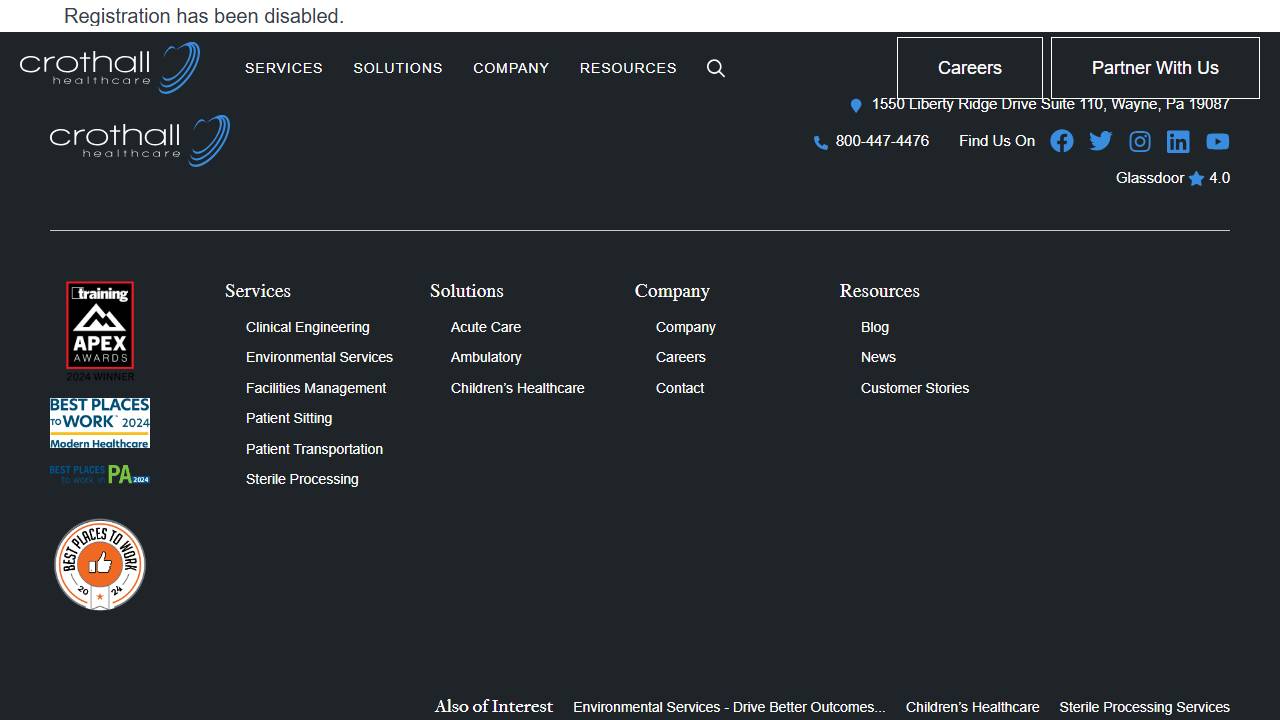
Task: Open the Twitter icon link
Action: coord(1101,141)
...
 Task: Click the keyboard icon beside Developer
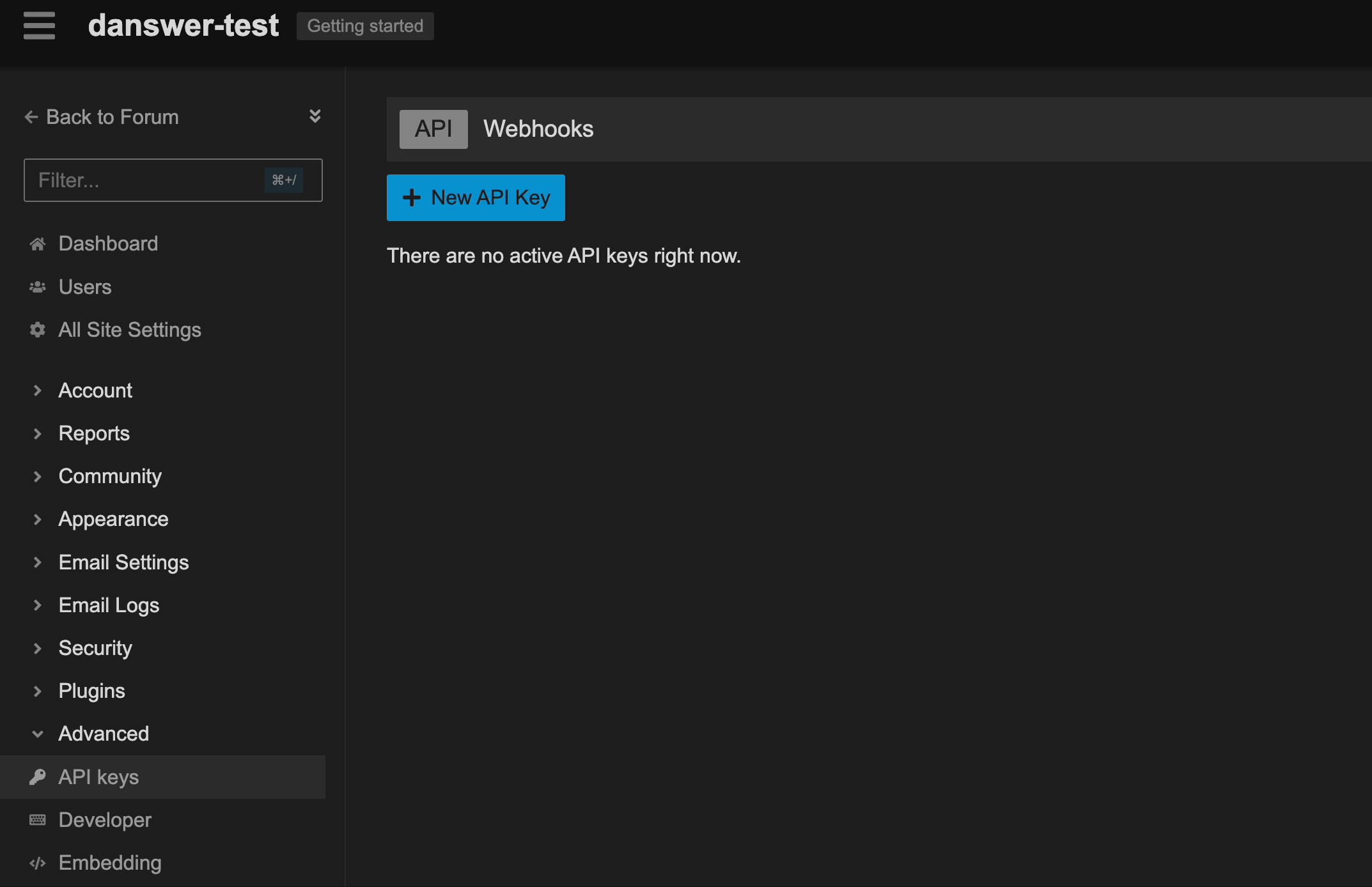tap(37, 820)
---
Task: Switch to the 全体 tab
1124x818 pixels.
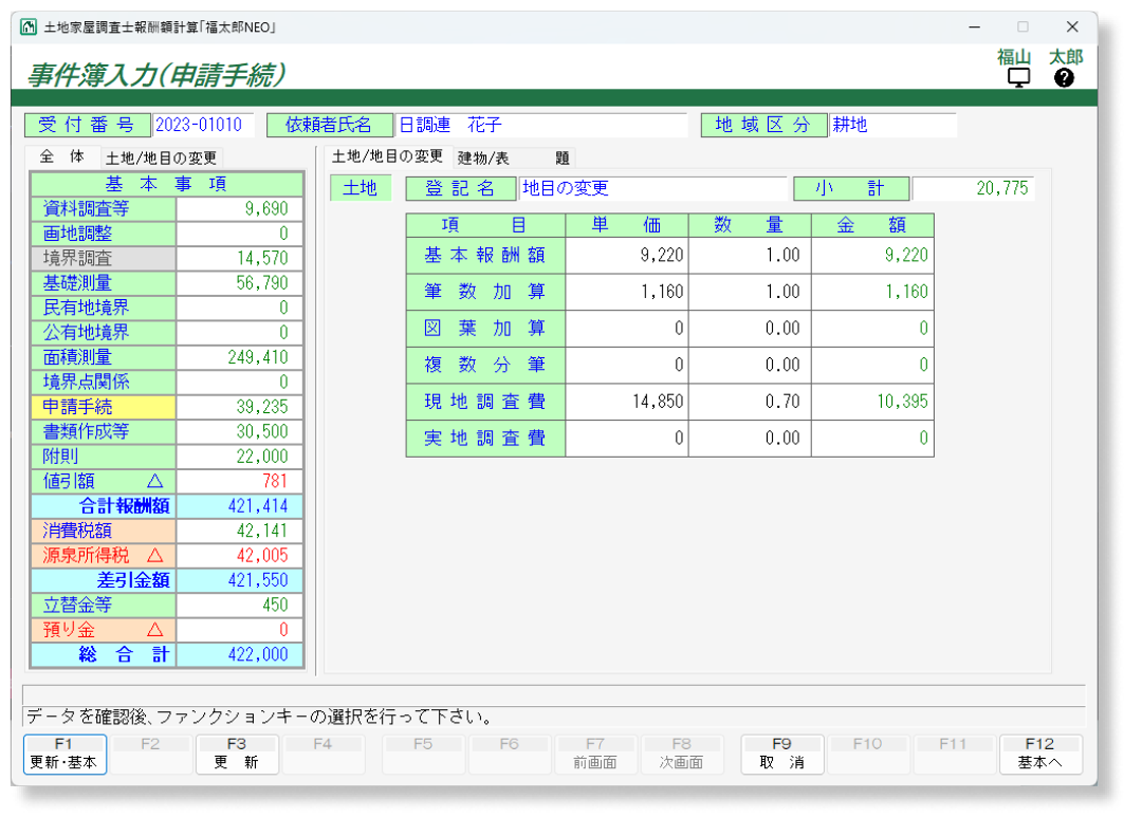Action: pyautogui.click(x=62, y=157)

*INSTRUCTION*:
Pull every line from the data above that contains the string "icon", and treat uppercase and lowercase as different.

*ANSWER*:
Task: Open the Twitter icon link
 Task: Click the keyboard icon beside Developer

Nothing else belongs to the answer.